On the zero capillarity limit for the Euler-Korteweg system
Corentin Audiard, Marc-Antoine Vassenet
TL;DR
This work analyzes the zero-capillarity limit of the Euler-Korteweg system, proving rigorous convergence to the Euler equations in $\mathbb{R}^d$ and introducing a high-order BKW framework to capture the limit with explicit rates. It also initiates a half-space study, deriving a priori estimates that degenerate as the capillarity vanishes and revealing boundary-layer structures that explain the degeneracy. The full-space results connect to Grenier’s semi-classical analysis for nonlinear Schrödinger equations by providing a fluid-dynamic, symmetrizable-hyperbolic perspective and arbitrarily accurate approximate solutions.
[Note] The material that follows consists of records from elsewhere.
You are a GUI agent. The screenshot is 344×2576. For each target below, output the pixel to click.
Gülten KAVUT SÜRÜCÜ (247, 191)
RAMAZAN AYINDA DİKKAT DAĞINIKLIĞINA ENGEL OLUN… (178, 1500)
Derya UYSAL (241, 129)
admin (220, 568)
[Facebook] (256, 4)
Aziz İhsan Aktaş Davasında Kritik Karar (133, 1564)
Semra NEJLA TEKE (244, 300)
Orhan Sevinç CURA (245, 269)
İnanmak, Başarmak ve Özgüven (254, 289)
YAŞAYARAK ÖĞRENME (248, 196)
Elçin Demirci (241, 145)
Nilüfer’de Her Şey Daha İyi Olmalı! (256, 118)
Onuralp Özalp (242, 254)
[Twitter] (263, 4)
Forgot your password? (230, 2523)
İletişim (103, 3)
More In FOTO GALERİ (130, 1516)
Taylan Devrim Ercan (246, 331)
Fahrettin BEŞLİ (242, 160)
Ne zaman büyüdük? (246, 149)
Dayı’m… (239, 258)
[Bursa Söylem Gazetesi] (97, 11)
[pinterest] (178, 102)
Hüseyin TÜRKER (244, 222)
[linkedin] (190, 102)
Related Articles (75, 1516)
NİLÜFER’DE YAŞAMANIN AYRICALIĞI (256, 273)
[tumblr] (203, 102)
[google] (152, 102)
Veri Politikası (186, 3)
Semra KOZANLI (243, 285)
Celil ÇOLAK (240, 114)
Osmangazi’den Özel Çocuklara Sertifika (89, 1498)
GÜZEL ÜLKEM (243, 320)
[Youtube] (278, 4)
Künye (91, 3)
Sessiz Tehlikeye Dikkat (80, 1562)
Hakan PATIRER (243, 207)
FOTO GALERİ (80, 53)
In the half-space, the analysis treats quantum fluids with irrotational velocity under $K(\rho)=1/\rho$ and constructs a two-scale BKW expansion featuring boundary layers, with solvability and decay properties established for the interior and boundary-layer components. The paper thus clarifies the interplay between capillarity, boundary effects, and the Euler limit, and sets groundwork for more general boundary conditions and extensions in quantum-fluid models.
Abstract
We study the Euler-Korteweg equations with a weak capillarity tensor. It formally converges to the Euler equations in the zero capillarity limit. Our aim is two-fold : first we prove rigorously this limit in R d , d $\ge$ 1, and obtain a more precise BKW expansion of the solution, second we initiate the study of the problem on the half space. In this case we obtain a priori estimates for the solutions that degenerate as the capillary coefficient converges to zero, and we explain this degeneracy with the construction of a (formal) BKW expansion that exhibits boundary layers. The results on the full space extend and improve a classical result of Grenier (1998) on the semi-classical limit of nonlinear Schr{ö}dinger equations. The analysis on the half space is restricted to the case of quantum fluids with irrotational velocity.